Nana Brink im Gespräch mit Ulrich Ropertz · 07.12.2013
Dem Mieterbund fehlt das klare Bekenntnis der sich formierenden Großen Koalition für eine Mietpreisbremse. Eine klare Verpflichtung für die Umsetzung wurde nicht formuliert, kritisiert Ulrich Ropertz, Geschäftsführer des Deutschen Mieterbundes.
Nana Brink: Wer schon mal in München, Frankfurt oder auch in einigen Teilen von Berlin eine Wohnung gesucht hat, der weiß, wovon ich spreche: mit einem Durchschnittsgehalt kann man sich gerade mal ein Wohnklo leisten, wenn man überhaupt etwas findet.
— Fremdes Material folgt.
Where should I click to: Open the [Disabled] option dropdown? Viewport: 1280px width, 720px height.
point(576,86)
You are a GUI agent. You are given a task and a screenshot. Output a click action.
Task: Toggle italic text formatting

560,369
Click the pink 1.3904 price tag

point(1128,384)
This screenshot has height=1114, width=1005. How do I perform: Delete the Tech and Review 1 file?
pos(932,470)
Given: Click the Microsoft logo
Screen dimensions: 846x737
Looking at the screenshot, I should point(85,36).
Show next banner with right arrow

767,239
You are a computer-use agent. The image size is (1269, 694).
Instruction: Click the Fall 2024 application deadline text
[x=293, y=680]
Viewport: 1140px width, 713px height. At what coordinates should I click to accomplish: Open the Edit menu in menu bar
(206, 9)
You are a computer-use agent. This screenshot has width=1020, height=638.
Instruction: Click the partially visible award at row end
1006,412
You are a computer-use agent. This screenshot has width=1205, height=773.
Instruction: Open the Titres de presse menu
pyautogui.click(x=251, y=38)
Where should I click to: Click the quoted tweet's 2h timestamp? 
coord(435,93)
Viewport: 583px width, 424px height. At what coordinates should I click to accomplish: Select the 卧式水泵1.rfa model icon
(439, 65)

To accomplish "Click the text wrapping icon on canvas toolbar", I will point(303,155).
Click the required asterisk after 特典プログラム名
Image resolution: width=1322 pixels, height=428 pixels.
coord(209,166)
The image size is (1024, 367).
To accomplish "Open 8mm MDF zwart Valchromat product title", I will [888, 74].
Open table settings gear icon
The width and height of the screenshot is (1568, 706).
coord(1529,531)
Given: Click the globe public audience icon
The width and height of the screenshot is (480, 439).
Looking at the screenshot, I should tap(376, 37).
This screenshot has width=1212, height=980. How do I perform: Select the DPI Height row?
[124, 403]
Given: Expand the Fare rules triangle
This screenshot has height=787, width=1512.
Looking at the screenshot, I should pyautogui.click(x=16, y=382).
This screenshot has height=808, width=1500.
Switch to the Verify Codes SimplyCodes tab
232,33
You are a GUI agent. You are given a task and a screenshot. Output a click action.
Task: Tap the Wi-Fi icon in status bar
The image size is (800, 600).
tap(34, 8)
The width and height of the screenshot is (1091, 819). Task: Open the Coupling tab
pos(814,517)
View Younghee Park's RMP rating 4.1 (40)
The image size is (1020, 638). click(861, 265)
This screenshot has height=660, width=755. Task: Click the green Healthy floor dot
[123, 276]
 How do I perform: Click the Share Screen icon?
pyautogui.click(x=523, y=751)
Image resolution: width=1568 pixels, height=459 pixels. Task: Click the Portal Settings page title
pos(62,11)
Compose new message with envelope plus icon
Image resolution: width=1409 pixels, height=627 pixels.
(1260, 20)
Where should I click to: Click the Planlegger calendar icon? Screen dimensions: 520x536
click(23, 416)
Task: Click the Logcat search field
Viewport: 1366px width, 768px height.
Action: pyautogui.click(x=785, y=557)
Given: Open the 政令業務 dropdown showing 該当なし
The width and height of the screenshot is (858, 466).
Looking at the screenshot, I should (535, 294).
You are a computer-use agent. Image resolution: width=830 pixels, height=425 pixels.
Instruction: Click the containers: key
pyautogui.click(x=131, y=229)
Mit ein Grund: Eigentümer können die Miete beliebig erhöhen, wenn sie eine Wohnung neu vermieten. Das will die künftige Große Koalition nun mit einer Mietpreisbremse verhindern. Für die nächsten fünf Jahre sollen bei Wiedervermietung per Gesetz die Erhöhungen auf zehn Prozent begrenzt sein, so steht es zumindest im Koalitionsvertrag. Ulrich Ropertz ist Geschäftsführer des Deutschen Mieterbundes. Schönen guten Morgen, Herr Ropertz!
Ulrich Ropertz: Guten Morgen!
Brink: Die kommende Große Koalition also ist sich einig in Sachen Mietpreisbremse, also Klassenziel erreicht?
Ropertz: Ja, Klassenziel erreicht, aber knapp. Es ist nicht hundertprozentig umgesetzt worden die Forderung, die der Deutsche Mieterbund vor einiger Zeit aufgestellt hat. Wir haben gesagt: Wir brauchen eine Begrenzung der Wiedervermietungsmieten! Sie sollte maximal zehn Prozent über der ortsüblichen Vergleichsmiete liegen. Aber diese Begrenzung der Wiedervermietung muss flächendeckend gelten, das heißt, überall in Deutschland. Was die koalition jetzt will, ist, eine Regelung schaffen, die letztendlich zunächst einmal von den Bundesländern umgesetzt werden muss, die Bundesländer müssen Städte und Stadtteile bestimmen, in denen eine derartige Begrenzung gelten soll. Das bedeutet im Klartext: Wir erwarten eine Flickenlösung. Es wird Standorte geben, wo dann diese Begrenzung der Wiedervermietungsmieten gilt, an anderen Standorten gilt sie nicht.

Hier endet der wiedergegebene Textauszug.